Probably desk fae didn’t often face death.

The cloud slithered closer. It had a sound, Leopold realized.

Or more accurately, sounds. Static like a radio not quite getting a signal.

Glass shattering. The wind battering a house.

Engines idling and then revving. All of them at once, making Leopold’s heart race and his skin feel goose-pimply.

And it tugged at him, the way your foster mom tugs at your shirt collar when you refuse to leave the candy store of your own volition.

“Leave us alone!” Crispin shouted. “I am a curator with the Office of the Lost and I order you to stop interfering in my collection duties!”

The cloud didn’t seem impressed. Maybe Crispin needed a badge to flash.

It came even closer. Leopold couldn’t smell it—maybe only giants could—but he could feel it, alternately cold and hot, and with an electrical charge that made his hairs stand on end.

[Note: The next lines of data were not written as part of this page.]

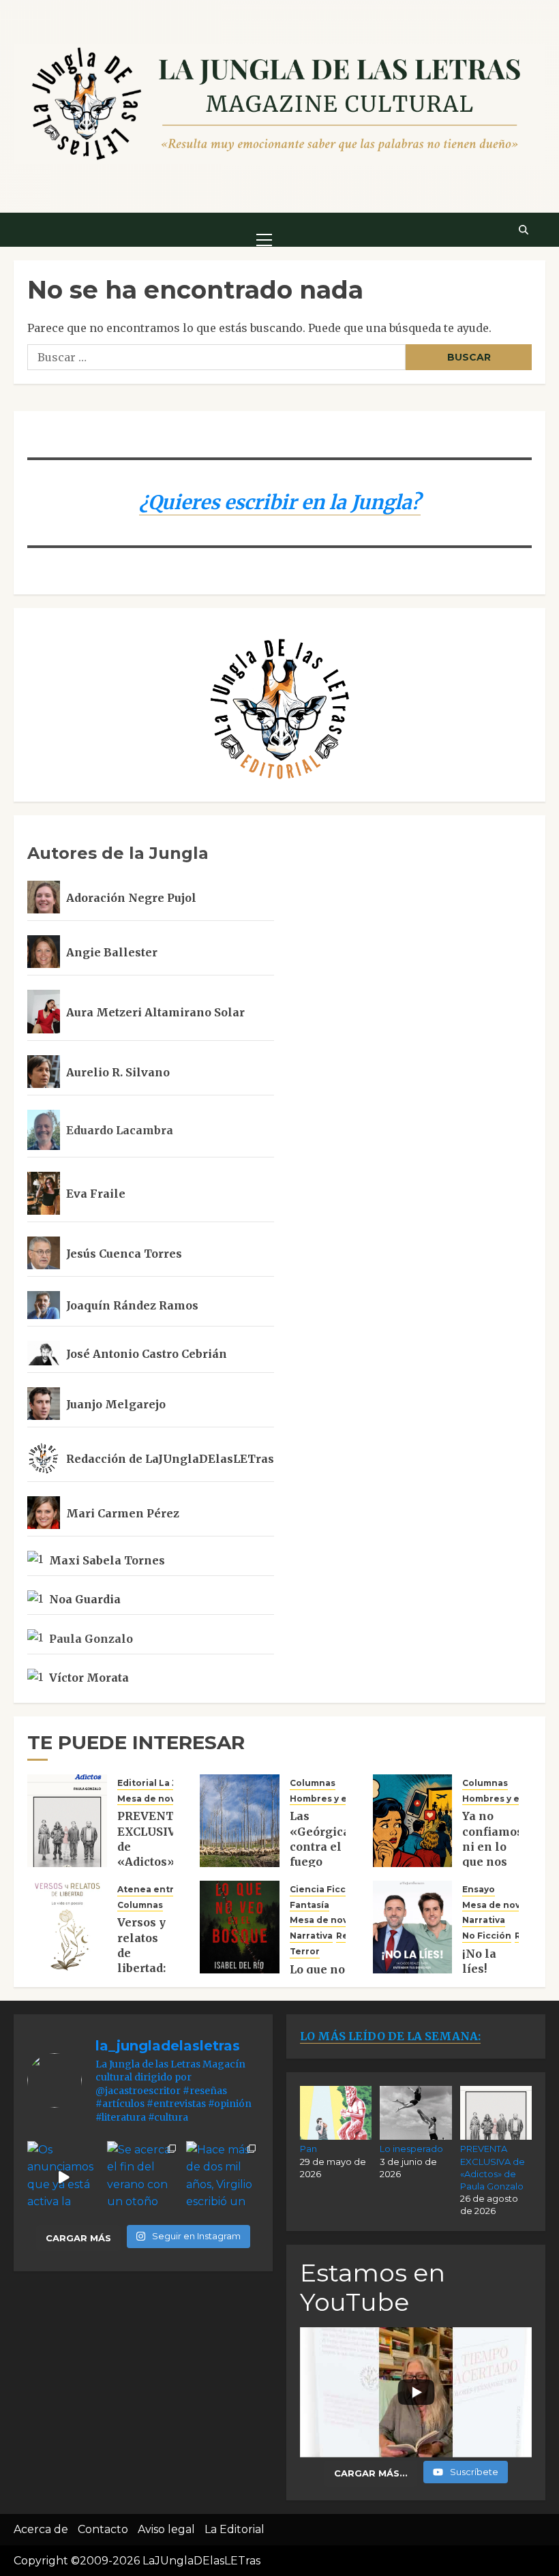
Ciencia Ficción (325, 1889)
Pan (308, 2148)
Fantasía (309, 1905)
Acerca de (41, 2529)
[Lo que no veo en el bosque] (240, 1927)
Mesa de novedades (163, 1798)
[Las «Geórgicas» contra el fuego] (240, 1820)
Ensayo (478, 1889)
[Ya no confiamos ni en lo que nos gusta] (413, 1820)
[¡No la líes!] (413, 1927)
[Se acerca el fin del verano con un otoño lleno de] (143, 2177)
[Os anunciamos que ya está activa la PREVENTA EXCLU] (63, 2177)
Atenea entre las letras (170, 1889)
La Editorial (235, 2529)
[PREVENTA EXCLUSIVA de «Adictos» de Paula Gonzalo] (67, 1820)
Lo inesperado (411, 2148)
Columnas (312, 1783)
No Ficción (486, 1935)
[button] (264, 229)
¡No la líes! (479, 1961)
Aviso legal (166, 2529)
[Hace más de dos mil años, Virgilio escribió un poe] (222, 2177)
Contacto (103, 2529)
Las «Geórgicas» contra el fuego (326, 1838)
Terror (305, 1951)
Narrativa (311, 1935)
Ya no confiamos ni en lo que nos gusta (492, 1846)
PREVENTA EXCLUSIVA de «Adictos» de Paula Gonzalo (150, 1854)
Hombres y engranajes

Crispin was holding his phone up like a weapon. “Go away!”

It didn’t.

And the weird thing—well, hell, everything was weird, wasn’t it?— one weird thing was that although Leopold was scared, he also felt an urge to walk toward the cloud, to meet up with it, to touch it. It must be the same way moths felt about flames.

“Go away!” Crispin bellowed even louder. Apparently he felt no similar draw.

Leopold took a step forward.

Crispin grabbed Leopold’s arm, tight.

And the cloud spoke, its voice filling the air so thoroughly that Leopold could barely breathe. “Giiiiive himmmm to usssss.” Foggy teeth gleamed in its depths, gnashing like breaking glass.

Oh, shit. Leopold knew to a certainty that he was the him in question. And for a brief time he was afraid that Crispin would simply shove him into the cloud and make his own safe escape. Leopold could hardly blame him if he did.

Instead, Crispin tightened his grip on Leopold’s arm and screamed, “Thea! Take us back to OotL!”

And then he dragged Leopold into the pond.